[Records contained in a dataset]
***
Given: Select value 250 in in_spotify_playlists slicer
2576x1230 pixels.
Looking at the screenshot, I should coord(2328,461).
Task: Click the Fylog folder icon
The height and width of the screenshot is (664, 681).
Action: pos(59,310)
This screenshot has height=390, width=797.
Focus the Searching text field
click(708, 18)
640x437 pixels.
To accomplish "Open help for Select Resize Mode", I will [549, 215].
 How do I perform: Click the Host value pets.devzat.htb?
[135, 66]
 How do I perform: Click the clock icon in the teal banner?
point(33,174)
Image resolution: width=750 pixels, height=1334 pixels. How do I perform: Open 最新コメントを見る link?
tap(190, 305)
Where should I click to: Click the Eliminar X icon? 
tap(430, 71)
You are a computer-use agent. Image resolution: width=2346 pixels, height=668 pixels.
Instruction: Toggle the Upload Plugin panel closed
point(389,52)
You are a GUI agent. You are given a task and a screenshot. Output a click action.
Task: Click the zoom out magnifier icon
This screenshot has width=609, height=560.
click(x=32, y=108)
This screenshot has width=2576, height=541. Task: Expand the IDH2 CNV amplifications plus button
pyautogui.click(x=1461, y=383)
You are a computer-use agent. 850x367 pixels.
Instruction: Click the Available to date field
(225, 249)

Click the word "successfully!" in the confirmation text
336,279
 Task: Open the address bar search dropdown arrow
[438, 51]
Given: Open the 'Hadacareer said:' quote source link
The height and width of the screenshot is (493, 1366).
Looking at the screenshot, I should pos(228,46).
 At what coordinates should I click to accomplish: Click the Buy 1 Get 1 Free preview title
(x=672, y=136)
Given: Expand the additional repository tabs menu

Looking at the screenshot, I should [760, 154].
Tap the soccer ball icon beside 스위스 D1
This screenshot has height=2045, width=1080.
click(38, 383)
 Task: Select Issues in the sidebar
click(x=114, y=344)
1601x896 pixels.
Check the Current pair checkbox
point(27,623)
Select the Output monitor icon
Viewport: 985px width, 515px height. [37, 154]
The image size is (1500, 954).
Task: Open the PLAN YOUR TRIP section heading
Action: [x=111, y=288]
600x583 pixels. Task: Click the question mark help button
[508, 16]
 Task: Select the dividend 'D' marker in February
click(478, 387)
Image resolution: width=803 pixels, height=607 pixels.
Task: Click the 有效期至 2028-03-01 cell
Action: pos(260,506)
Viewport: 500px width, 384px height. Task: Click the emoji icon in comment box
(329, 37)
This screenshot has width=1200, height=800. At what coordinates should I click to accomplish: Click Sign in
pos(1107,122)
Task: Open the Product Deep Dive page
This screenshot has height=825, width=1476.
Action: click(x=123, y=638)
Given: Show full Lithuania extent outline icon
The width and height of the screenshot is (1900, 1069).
***
An exact transcription of the entries is needed, complete to the final line.

Given: Select value 250 in in_spotify_playlists slicer
2576x1230 pixels.
Looking at the screenshot, I should coord(2328,461).
Task: Click the Fylog folder icon
The height and width of the screenshot is (664, 681).
Action: pos(59,310)
This screenshot has height=390, width=797.
Focus the Searching text field
click(708, 18)
640x437 pixels.
To accomplish "Open help for Select Resize Mode", I will [549, 215].
 How do I perform: Click the Host value pets.devzat.htb?
[135, 66]
 How do I perform: Click the clock icon in the teal banner?
point(33,174)
Image resolution: width=750 pixels, height=1334 pixels. How do I perform: Open 最新コメントを見る link?
tap(190, 305)
Where should I click to: Click the Eliminar X icon? 
tap(430, 71)
You are a computer-use agent. Image resolution: width=2346 pixels, height=668 pixels.
Instruction: Toggle the Upload Plugin panel closed
point(389,52)
You are a GUI agent. You are given a task and a screenshot. Output a click action.
Task: Click the zoom out magnifier icon
This screenshot has width=609, height=560.
click(x=32, y=108)
This screenshot has width=2576, height=541. Task: Expand the IDH2 CNV amplifications plus button
pyautogui.click(x=1461, y=383)
You are a computer-use agent. 850x367 pixels.
Instruction: Click the Available to date field
(225, 249)

Click the word "successfully!" in the confirmation text
336,279
 Task: Open the address bar search dropdown arrow
[438, 51]
Given: Open the 'Hadacareer said:' quote source link
The height and width of the screenshot is (493, 1366).
Looking at the screenshot, I should pos(228,46).
 At what coordinates should I click to accomplish: Click the Buy 1 Get 1 Free preview title
(x=672, y=136)
Given: Expand the additional repository tabs menu

Looking at the screenshot, I should [760, 154].
Tap the soccer ball icon beside 스위스 D1
This screenshot has height=2045, width=1080.
click(38, 383)
 Task: Select Issues in the sidebar
click(x=114, y=344)
1601x896 pixels.
Check the Current pair checkbox
point(27,623)
Select the Output monitor icon
Viewport: 985px width, 515px height. [37, 154]
The image size is (1500, 954).
Task: Open the PLAN YOUR TRIP section heading
Action: [x=111, y=288]
600x583 pixels. Task: Click the question mark help button
[508, 16]
 Task: Select the dividend 'D' marker in February
click(478, 387)
Image resolution: width=803 pixels, height=607 pixels.
Task: Click the 有效期至 2028-03-01 cell
Action: pos(260,506)
Viewport: 500px width, 384px height. Task: Click the emoji icon in comment box
(329, 37)
This screenshot has width=1200, height=800. At what coordinates should I click to accomplish: Click Sign in
pos(1107,122)
Task: Open the Product Deep Dive page
This screenshot has height=825, width=1476.
Action: click(x=123, y=638)
Given: Show full Lithuania extent outline icon
The width and height of the screenshot is (1900, 1069).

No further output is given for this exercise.